Costing is a very complicated business. It's not a case of a bigger size using more material therefore being worth more. Sizes are cut in size runs and they are scaled, based and priced around the median/most popular size. In the amount of material that covers two medians, you also get the size that's median minus one and one that's median plus one. And median plus two and median minus two. This is why sizing isn't based on specific measurements, but scale around the most common size. And that's before we even look into design and all the other zillions of things that have to happen to produce clothes. And then costing takes all of this into account in what to charge for the item.
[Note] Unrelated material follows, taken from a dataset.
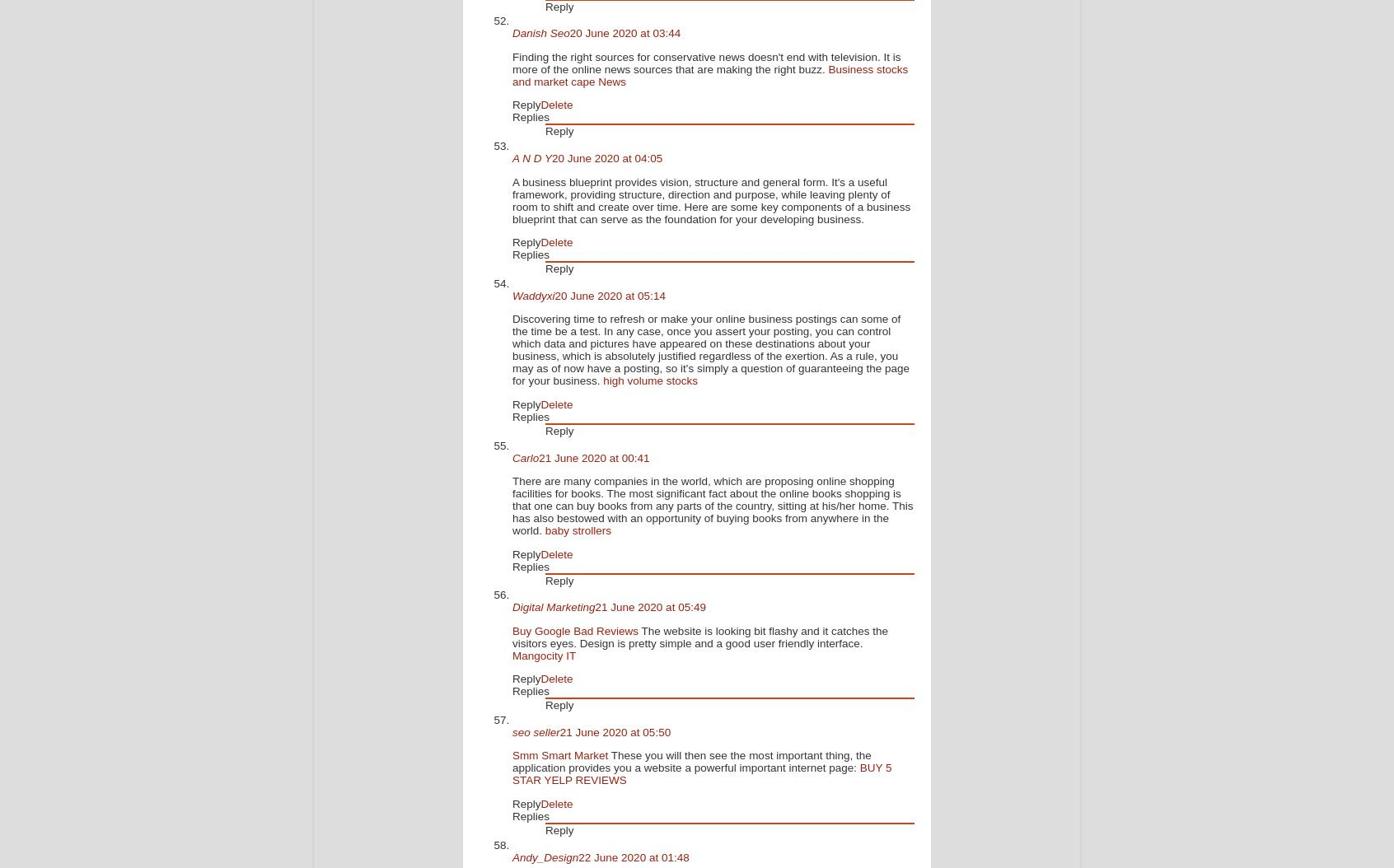  I want to click on 'Waddyxi', so click(511, 295).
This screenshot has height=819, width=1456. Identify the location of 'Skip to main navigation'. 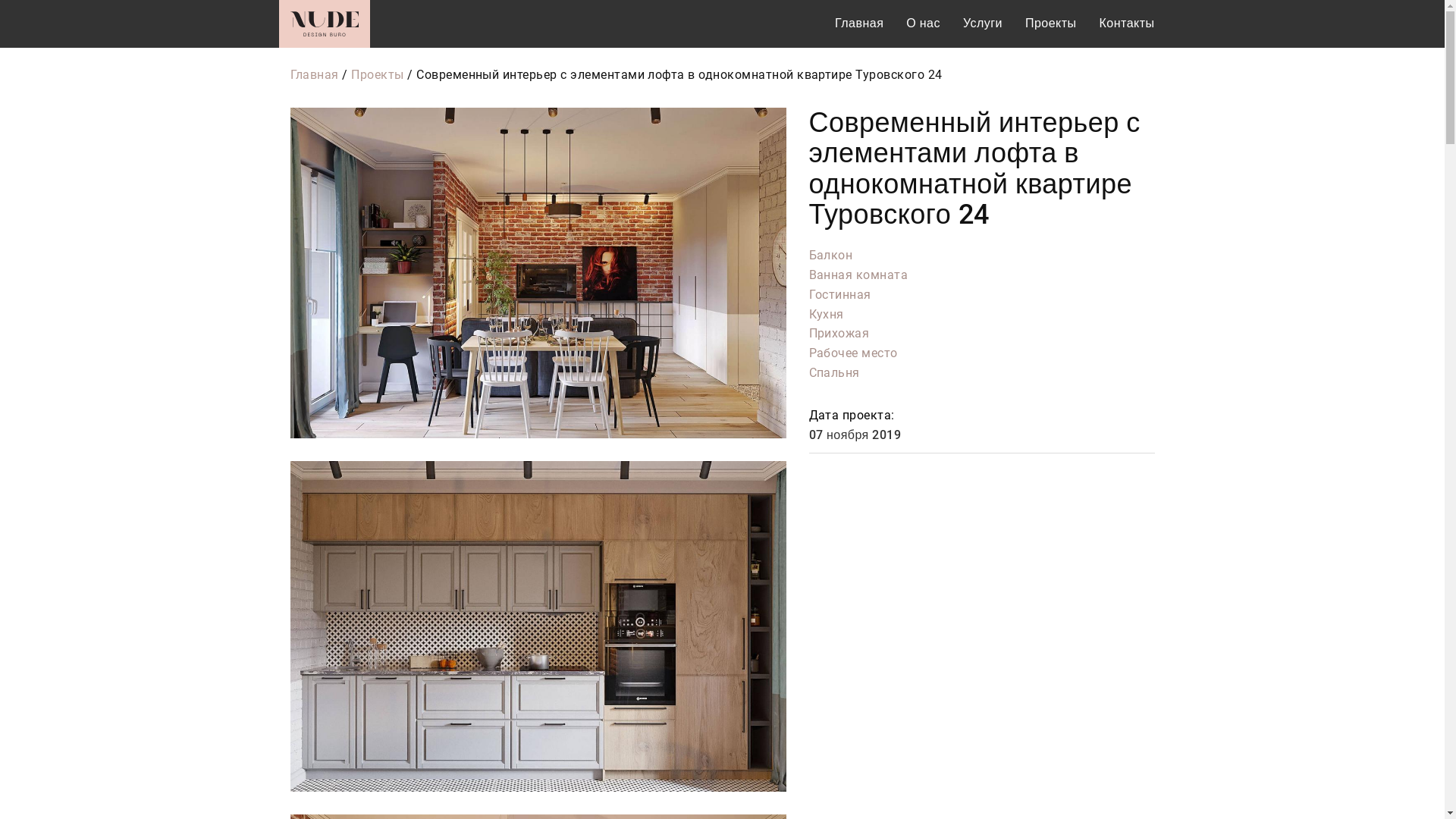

It's really, really complicated and apart from being a marketing nightmare, making smaller clothes cheaper would just add an extra layer of complication. Bear in mind that many smaller sizes are cut only because the corresponding larger sizes are being made and there's no point in wasting material; that would cost even more.
With kids' clothes, the size breaks will be different because children's proportions change as they grow up in a way adults' don't as they get into bigger sizes, and also because lots of styles for very young kids won't be made for older kids as they won't find them appealing. The size runs can therefore be more specific to themselves, but the whole thing is still really complicated.
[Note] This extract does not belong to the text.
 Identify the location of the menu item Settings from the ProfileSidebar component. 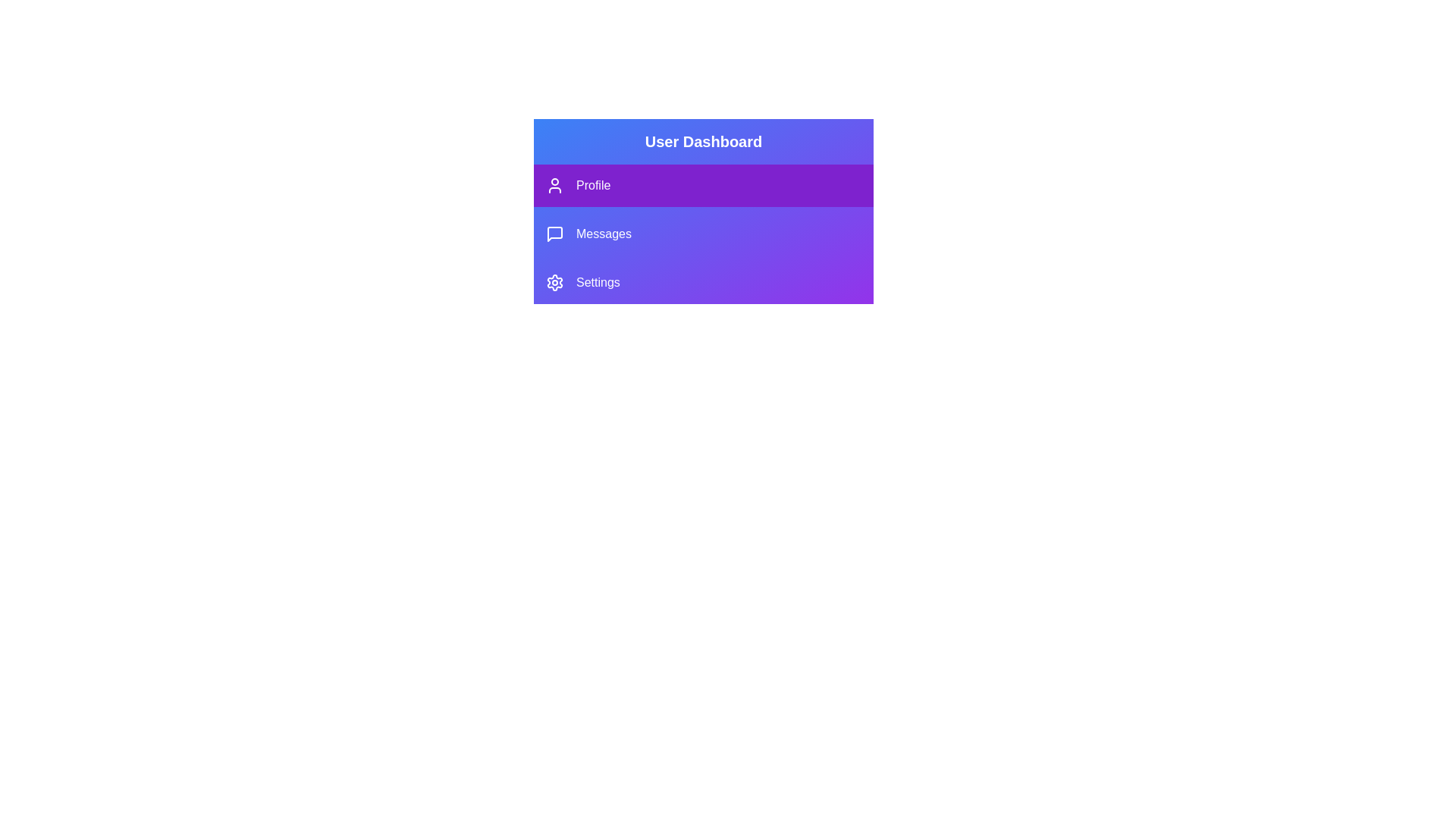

Edited because I misread the kids' clothes question.
Edited again to explain that the more sizes a range comes in, the more size runs you'll need because there comes a point where the proportions stop working and you'd start making clothes for actual giants or midgets, so you need a size break and a new run with a new medium tl keep the proportions correct as people get fatter or thinner. Obviously this happens more for growing children so the size runs are more internally consistent.